If she was going to die, then…
That drunken dizziness overwhelmed her in that first attempt to stand up that early morning. Clementine soon sat her butt back down on the bed, hugging that blanket draped around her shoulders as she waited for the room to stop spinning before trying again, slower. Walking with small careful steps in case that faintness returned, Clementine was able to hold her own that second time, and felt a little happier for it as she could get around better than those days before.
If only when standing at the door however, she hadn't accidentally reached for the knob with the wrong hand, or rather stump. Some habits just weren't willing to be forgotten so easily it seemed.
Mentally cursing herself, Clementine opened the door of that bedroom with her right hand instead and not with a stump, and stepped out onto the landing. From all around, the farmhouse was quiet and it was almost peaceful…well, all except for those light sounding snores coming from the bedroom across from hers. The door was open a crack where she could see Luke sprawled out on that double bed, the blanket half off him with a bit of drool in the corner of his mouth too.
Yep, definitely asleep.
Smiling a little, Clementine did her best to remain quiet, avoiding those few creaky floorboards on her way to the bathroom as she carefully shut the door behind her. Up on tiptoes, her hand retrieved the thermometer from the cabinet, catching her half-awake reflection in the mirror when Clementine closed it. Sticking the thermometer under her tongue, slowly she sat herself down on the edge of that bathtub where, she began to count in her head. Forty seconds and then an extra twenty more just to be sure as Clementine rubbed her tired eyes and peered up at that small grubby window, where clouds floated across the blue above that farmland that she could see beyond the thick chunks of snow melting down the glass.
Luke had used that same thermometer over the first couple days that they had spent here at the farmhouse; every morning and evening and right before bed he used it. Like clockwork he'd asked how she was feeling too, if she needed anything, if she was hungry…it got really annoying. Yet on the third day when Luke stopped taking her temperature, Clementine still found herself waking up and doing it herself as she did this morning like every other before she started her day.
A routine done out of paranoia, or just being extra careful?
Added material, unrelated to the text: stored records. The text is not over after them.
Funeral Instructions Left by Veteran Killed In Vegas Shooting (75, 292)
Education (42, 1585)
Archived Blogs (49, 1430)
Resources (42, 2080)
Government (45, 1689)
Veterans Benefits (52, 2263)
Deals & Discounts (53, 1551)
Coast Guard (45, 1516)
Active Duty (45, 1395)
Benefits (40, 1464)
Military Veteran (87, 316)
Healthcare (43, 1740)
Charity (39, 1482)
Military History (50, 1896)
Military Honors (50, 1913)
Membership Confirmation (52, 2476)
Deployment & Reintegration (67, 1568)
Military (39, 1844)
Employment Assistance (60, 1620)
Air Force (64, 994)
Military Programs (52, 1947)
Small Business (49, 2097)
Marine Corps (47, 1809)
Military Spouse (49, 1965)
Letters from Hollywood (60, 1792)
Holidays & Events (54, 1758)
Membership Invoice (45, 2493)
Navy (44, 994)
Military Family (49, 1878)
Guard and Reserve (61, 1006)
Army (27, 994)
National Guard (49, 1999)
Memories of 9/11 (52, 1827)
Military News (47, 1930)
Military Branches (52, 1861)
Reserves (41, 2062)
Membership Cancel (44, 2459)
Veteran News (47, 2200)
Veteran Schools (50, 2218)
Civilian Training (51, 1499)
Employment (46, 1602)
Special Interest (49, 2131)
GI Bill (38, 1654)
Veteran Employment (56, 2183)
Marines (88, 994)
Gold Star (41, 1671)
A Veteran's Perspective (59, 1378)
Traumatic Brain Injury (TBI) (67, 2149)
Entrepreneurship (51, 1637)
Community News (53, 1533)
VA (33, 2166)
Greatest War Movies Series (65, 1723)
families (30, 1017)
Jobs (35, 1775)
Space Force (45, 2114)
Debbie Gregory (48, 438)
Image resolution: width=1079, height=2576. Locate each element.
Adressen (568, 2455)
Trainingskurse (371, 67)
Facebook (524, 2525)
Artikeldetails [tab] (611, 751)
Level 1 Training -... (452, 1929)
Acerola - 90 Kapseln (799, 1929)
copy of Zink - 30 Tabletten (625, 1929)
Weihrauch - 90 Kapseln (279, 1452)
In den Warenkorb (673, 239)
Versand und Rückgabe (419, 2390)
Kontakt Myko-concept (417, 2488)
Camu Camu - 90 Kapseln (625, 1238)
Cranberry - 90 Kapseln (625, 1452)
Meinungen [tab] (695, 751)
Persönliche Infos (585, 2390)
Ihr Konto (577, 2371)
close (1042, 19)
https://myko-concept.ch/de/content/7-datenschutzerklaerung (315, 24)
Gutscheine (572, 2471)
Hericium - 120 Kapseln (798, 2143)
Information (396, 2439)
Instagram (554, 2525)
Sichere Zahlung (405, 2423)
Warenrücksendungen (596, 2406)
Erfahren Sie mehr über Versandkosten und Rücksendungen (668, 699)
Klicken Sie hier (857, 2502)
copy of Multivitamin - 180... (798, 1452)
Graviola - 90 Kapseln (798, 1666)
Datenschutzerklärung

Clementine never could figure it out, but when she was to check that thermometer again as she'd done before, she relaxed just a little more each time.
'No fever.'
Her feet carried a little lighter, back into the cabinet the thermometer went and hopefully for the last time she thought to herself as she left that bathroom to get dressed into some fresh clothes and wake a snoring Luke up.
If Clementine was going to die, then it wasn't to be anytime soon, not just yet.